Study identifies genetic loci influencing face shape

A recent publication in the journal PLOS Genetics has begun to unravel the complex genetic background of facial variation amongst Europeans. An individuals genetic complement has always been known to influence their facial appearance. This can be seen clearly in the more similar appearance of monozygotic twins compared to dizygotic twins. More recently the implications of individual gene transcription patterns in facial variation have been explained through differences in cell migration, proliferation, differentiation and programmed death.

This study used a genetic technique known as genome-wide association studies (GWAS). GWAS look for correlations between a genotype and phenotype within a large population data set. In this case 48 separate facial phenotypes were studied using 3D MRI and 2D data alongside over 2.5 million single nucleotide polymorphisms (SNP’s).

Correlations were observed between 36 inter-landmark distances on the face and SNP’s within or close to (<10kb) 5 genes; PRDM16, PAX3, TP63, C5orf50 and COL17A1. These correlations between changes at a genetic level and changes in face shape were reproduced in a combination of separate studies, the analysis of separate data sets and through utilising alternative techniques.
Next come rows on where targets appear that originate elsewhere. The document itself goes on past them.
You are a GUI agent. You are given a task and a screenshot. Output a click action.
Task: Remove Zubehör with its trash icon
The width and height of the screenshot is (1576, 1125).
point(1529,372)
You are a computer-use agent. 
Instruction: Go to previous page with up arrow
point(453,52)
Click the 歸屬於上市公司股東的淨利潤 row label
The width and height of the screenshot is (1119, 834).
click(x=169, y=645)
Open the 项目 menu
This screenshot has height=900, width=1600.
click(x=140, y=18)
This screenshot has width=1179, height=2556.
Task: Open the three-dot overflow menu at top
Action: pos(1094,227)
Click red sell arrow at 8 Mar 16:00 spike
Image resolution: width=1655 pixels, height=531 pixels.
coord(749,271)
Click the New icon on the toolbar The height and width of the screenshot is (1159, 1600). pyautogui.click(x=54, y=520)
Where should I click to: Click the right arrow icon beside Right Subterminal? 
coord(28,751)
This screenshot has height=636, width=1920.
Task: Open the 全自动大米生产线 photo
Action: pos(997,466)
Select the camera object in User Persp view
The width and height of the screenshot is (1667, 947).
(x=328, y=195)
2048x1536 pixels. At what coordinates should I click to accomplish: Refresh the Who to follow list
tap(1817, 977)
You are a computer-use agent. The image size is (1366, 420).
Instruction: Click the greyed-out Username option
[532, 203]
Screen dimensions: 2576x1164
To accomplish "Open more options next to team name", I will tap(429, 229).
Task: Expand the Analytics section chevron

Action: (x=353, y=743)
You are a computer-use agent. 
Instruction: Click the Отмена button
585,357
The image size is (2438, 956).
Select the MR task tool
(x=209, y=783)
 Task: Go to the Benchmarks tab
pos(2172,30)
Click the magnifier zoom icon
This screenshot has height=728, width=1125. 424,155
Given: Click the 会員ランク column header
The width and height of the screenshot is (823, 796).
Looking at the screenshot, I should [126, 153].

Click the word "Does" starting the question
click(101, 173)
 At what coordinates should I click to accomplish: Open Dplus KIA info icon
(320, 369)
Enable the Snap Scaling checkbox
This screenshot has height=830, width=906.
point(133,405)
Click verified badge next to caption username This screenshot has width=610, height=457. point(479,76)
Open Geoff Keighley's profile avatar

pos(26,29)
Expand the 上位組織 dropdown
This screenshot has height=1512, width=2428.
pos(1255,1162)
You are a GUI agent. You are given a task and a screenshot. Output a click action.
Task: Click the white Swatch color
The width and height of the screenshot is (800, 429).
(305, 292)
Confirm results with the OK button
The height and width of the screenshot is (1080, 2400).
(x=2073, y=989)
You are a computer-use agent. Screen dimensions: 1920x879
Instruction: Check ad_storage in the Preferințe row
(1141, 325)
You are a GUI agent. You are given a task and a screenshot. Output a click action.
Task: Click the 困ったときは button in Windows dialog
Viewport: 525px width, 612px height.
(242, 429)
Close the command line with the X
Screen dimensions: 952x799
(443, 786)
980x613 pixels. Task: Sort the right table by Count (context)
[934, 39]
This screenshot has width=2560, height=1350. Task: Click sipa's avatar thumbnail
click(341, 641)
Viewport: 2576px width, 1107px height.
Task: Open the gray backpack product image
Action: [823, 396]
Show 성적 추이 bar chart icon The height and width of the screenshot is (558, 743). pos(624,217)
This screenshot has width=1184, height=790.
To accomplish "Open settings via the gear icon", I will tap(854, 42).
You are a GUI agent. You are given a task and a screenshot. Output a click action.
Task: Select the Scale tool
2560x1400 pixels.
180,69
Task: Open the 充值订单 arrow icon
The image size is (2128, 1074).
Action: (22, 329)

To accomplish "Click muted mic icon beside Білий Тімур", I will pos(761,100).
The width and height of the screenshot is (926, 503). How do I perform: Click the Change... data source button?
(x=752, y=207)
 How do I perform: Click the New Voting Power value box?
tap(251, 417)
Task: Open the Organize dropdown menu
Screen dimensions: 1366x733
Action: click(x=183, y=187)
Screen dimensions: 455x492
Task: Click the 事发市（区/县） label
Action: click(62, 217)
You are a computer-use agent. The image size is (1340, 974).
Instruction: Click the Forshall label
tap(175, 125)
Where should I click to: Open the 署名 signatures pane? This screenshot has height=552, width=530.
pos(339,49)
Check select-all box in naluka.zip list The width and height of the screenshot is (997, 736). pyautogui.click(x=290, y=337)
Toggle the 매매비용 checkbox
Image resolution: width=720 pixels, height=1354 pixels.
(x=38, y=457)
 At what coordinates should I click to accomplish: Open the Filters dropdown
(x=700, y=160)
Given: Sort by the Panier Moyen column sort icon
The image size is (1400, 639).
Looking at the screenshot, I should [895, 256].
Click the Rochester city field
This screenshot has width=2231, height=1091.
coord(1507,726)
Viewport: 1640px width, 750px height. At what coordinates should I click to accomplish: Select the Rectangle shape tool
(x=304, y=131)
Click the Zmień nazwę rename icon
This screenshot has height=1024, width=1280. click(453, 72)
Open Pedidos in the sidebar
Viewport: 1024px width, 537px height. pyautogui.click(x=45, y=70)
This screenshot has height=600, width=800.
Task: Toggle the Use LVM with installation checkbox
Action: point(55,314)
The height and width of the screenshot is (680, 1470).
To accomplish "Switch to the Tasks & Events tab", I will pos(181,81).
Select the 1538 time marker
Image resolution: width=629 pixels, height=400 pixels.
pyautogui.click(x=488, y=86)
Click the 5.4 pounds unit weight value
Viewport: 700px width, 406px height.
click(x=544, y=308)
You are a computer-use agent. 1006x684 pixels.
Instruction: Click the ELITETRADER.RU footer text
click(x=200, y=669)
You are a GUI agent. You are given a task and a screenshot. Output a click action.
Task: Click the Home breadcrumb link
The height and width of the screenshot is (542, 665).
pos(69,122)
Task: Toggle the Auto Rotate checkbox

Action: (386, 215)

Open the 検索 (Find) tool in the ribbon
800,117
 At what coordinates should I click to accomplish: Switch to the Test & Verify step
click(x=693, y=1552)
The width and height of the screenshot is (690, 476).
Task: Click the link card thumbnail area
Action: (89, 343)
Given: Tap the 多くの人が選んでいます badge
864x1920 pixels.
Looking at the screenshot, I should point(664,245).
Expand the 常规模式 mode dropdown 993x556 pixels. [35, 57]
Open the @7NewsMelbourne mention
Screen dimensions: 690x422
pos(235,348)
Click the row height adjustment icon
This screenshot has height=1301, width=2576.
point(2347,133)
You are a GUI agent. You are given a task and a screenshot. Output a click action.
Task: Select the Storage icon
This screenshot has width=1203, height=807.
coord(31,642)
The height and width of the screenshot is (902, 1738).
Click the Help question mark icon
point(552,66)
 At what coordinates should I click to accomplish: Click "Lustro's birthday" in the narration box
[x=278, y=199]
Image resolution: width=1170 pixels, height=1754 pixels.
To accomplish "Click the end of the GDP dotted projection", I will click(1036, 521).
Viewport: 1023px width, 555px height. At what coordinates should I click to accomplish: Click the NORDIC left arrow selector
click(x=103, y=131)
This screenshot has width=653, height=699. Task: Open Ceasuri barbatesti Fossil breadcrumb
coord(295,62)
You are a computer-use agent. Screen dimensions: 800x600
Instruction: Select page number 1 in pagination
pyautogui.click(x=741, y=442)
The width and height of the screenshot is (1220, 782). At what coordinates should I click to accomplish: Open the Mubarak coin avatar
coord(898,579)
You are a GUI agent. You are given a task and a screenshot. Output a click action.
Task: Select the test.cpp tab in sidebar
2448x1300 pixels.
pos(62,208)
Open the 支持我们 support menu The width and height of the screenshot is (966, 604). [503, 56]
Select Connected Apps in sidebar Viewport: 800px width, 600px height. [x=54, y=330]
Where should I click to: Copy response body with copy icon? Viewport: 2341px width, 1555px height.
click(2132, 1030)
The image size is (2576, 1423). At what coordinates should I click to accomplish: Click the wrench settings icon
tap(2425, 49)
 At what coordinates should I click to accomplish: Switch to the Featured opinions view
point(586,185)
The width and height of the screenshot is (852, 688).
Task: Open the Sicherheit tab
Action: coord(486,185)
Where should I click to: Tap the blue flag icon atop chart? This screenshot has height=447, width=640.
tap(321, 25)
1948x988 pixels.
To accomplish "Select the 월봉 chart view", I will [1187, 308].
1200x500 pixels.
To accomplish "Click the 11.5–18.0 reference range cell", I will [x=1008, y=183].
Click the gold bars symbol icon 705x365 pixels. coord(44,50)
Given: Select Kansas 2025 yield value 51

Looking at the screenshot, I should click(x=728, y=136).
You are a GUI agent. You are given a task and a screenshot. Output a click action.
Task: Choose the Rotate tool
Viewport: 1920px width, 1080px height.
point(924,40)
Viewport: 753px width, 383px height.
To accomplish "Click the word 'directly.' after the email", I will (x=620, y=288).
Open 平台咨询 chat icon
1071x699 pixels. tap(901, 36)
This study takes a major step in the study of a complex human appearance trait such as face shape and begins to investigate the genetics behind the variation observed in populations. In the future, this work coupled with further studies using larger population samples will advance the understanding of normal and pathological variation in face shape. It may also provide clues as to the processes involved in sensory organ development.

As well as many practical applications, this study does have a Hollywood side to it. Future advances in this field may develop tools to predict facial appearance based upon DNA at crime scenes. Of course, this is the piece of info that the media jumped upon with some interesting titles such as ‘DNA analysis alone could potentially generate a picture of your face’ despite the paper stating “limited number of landmarks used in this study cannot capture the full range of the complex 3D shape variation in the face”. Just wish people would read the paper before writing about it.